= Work task =
Copy out the data line by line exactly, from its start to the line bearing "Careers (315, 1002)", inclusive.

-- -- --

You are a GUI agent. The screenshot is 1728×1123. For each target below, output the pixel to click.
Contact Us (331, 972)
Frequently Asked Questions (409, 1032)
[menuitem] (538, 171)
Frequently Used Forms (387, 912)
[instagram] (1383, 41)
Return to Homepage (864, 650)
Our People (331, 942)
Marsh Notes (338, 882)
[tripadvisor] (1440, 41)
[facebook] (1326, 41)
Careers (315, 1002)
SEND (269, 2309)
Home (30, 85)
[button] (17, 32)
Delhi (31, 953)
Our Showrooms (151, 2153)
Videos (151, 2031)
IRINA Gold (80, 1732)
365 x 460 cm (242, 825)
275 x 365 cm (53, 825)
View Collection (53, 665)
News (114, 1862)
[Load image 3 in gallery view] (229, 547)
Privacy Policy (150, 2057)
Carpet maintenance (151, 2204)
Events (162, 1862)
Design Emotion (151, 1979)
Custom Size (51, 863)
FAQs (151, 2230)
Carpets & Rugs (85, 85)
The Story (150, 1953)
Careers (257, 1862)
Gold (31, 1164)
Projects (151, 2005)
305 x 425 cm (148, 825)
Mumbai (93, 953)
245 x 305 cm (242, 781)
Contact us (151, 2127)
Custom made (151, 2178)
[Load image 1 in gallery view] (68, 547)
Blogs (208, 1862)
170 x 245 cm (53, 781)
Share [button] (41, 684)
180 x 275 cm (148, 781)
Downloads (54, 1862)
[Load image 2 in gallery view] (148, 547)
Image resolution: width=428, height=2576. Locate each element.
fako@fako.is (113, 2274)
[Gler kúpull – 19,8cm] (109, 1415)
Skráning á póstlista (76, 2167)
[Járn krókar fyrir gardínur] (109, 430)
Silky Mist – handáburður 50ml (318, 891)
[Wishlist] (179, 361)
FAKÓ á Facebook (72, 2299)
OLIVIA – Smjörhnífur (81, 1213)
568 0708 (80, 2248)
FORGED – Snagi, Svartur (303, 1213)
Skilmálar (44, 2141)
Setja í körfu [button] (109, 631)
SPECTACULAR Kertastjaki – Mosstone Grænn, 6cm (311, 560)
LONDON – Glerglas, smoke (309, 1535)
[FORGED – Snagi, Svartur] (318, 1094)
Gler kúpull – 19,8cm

-- -- --

= Answer for this exercise =
You are a GUI agent. The screenshot is 1728×1123. For each target below, output the pixel to click.
Contact Us (331, 972)
Frequently Asked Questions (409, 1032)
[menuitem] (538, 171)
Frequently Used Forms (387, 912)
[instagram] (1383, 41)
Return to Homepage (864, 650)
Our People (331, 942)
Marsh Notes (338, 882)
[tripadvisor] (1440, 41)
[facebook] (1326, 41)
Careers (315, 1002)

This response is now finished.